Or donc, c'est le Jour J, celui de la sortie d'Ile ronde, et depuis hier j'ai mille choses à écrire ici, qui sont et ne sont pas liées à cette parution. Je me rends compte, par exemple, que la mise en ligne quotidienne de ce journal pousse à évoquer ce que d'habitude je mets de côté, en particulier ce qui ne fonctionne pas, ne se fait pas, pour me concentrer sur ce qui existe. Mais j'y reviendrai.
(je devrais être un peu comme ça, aujourd'hui, non, à parader sur mon tapis rouge ?!)
Bref... Hier, donc, sortant de la poste - deux livres et un manuscrit envoyés, je me suis dépêchée pour aller visiter les Ekluz, lieu consacré à la création numérique, ouvert dans mon quartier depuis peu. C'est en effet la Digital week France (eh oui), d'où la possibilité de rencontrer les entreprises et artistes associés. J'y allais, à vrai dire, pour voir le film de 13 minutes consacré au roman d'Olivier Hodasava, Eclats d'Amérique, intitulé Dreamland
film qui, je l'espère, pourra bientôt être diffusé ailleurs.
J'y ai au passage découvert le travail assez fascinant d'Albertine Meunier, qui crée des objets "physiques" représentant ce qui, dans nos vies, tient de l'immatériel. Ainsi a-t-elle publié un livre contenant toutes ses recherches sur Google pendant quatre ans : quel portrait de soi plus intime, plus révélateur, plus impudique peut-être aussi ? Ou encore : si vous envoyez un tweet dans lequel se trouve le mot ange, une ballerine, quelque part, se mettra à tourner sur elle-même... Elle peint également des aquarelles à la manière d'Eugène Boudin mais inspirées par Street view, et invente tant d'autres choses encore (j'en garde pour moi, ne dis pas tout : allez voir !).
Nous a aussi été présenté le Water light d'Antoine Fourneau, mur composé de plusieurs milliers de Led s'illuminant au contact de l'eau (j'avais bien envie de prendre une éponge et d'essayer, n'ai pas osé).
Je suis ressortie de là avec l'impression, une fois de plus, de comprendre davantage la façon de penser des créateurs numériques que de certains du "papier" qui me parlent surtout d'argent, de manque d'argent, plus tellement d'écriture. Pas tous, bien sûr, et tous le déplorent, mais enfin, le fait est : ce qui est de l'ordre du lien, de l'extension, de l'arborescence dans ce que j'écris ils ne m'en parlent pas, ou très peu.

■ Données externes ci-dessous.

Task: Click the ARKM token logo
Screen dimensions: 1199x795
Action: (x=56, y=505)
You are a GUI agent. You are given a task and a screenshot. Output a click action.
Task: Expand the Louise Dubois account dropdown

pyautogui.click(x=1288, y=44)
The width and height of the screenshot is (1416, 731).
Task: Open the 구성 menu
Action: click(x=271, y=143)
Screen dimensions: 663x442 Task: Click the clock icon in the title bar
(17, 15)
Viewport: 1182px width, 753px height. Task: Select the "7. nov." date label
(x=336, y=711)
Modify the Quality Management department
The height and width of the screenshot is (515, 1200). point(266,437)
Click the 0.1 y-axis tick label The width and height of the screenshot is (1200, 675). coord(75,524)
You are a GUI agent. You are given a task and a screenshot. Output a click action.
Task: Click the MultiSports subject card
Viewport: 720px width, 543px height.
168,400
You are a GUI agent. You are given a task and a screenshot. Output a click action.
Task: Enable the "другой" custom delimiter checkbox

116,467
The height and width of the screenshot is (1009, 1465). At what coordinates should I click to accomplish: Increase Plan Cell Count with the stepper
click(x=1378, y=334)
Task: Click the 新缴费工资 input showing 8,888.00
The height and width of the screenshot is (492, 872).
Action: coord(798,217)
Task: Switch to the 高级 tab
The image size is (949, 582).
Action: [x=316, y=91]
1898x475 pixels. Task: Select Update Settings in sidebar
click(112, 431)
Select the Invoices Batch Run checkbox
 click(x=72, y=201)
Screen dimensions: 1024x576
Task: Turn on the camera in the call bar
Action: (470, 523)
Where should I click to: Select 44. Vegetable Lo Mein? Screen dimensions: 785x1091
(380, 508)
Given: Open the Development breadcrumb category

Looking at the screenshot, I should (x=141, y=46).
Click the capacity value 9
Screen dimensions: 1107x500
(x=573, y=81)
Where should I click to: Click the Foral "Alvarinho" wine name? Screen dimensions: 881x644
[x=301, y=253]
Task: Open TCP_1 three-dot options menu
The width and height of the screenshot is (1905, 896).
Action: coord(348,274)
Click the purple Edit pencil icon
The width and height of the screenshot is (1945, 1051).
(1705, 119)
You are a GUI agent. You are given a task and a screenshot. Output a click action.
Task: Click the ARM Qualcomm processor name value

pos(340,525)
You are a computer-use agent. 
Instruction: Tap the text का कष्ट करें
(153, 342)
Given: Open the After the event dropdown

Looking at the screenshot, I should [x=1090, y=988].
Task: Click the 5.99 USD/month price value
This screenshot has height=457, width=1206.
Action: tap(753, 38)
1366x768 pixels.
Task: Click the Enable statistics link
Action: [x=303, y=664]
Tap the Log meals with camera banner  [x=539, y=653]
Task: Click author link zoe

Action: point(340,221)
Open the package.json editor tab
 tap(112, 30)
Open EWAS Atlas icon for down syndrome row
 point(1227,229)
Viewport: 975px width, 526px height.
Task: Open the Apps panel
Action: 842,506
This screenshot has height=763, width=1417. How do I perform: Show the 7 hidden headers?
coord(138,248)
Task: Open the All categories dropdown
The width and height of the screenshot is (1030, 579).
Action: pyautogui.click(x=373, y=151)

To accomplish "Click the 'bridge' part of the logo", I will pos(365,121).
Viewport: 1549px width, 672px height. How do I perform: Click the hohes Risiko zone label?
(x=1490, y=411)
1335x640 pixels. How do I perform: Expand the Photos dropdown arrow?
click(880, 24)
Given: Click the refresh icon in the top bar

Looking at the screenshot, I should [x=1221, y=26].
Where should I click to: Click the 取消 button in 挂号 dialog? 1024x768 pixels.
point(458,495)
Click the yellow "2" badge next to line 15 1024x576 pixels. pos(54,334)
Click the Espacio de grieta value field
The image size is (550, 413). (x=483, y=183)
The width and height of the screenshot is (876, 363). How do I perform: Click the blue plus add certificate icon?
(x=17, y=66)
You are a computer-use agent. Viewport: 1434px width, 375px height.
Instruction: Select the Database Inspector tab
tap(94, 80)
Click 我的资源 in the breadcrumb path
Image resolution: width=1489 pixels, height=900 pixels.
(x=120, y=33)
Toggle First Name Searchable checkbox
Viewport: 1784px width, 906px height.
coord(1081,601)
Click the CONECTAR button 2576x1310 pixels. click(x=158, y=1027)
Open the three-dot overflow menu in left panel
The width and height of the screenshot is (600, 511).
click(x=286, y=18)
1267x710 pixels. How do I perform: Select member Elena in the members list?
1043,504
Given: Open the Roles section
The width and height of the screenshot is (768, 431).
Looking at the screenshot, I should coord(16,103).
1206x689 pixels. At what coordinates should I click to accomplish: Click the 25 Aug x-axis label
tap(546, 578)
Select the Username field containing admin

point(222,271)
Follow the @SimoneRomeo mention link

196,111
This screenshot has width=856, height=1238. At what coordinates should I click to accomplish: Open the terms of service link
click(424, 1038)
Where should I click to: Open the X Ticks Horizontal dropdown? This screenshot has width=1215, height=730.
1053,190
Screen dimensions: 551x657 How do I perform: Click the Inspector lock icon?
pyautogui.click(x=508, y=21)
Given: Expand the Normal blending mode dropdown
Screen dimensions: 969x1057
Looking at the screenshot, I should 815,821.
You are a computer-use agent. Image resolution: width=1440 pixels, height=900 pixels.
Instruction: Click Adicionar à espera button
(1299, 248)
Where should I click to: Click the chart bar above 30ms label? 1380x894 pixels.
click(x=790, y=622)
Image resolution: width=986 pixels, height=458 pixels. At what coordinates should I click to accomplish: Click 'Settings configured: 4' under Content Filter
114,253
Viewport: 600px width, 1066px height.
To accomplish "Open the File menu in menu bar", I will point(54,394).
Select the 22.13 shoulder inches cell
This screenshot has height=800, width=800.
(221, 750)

Je parle écriture avec les numériques, et depuis longtemps déjà, parce que celle qui nous intéresse a tendance à déborder du cadre et que ce n'est plus la peine de vouloir la contenir. Trop tard, me dis-je : nous avons goûté à autre chose... Sur ce blog, dans la marge de droite, se trouvent ainsi des liens vers les auteurs que je suis depuis des années, qui publient parfois papier, parfois autrement, des livres numériques, des blogs, des sites. Dessinent, traduisent, codent, photographient, découpent, copient-collent (il faudrait d'ailleurs que je la mette à jour).
Je suis ressortie de là avec de l'énergie, moi qui n'en avais plus beaucoup, et voici ce que ça a produit : je me suis rendue à la boucherie située entre les Ekluz et chez moi, lieu devant lequel j'étais toujours passée sans entrer. Passionnant, me direz-vous. Oui : c'était l'heure de la fermeture et pourtant le boucher avait envie de faire la conversation. Il m'a demandé mon métier. Je n'ai pas commencé par le dire, mais comme il insistait...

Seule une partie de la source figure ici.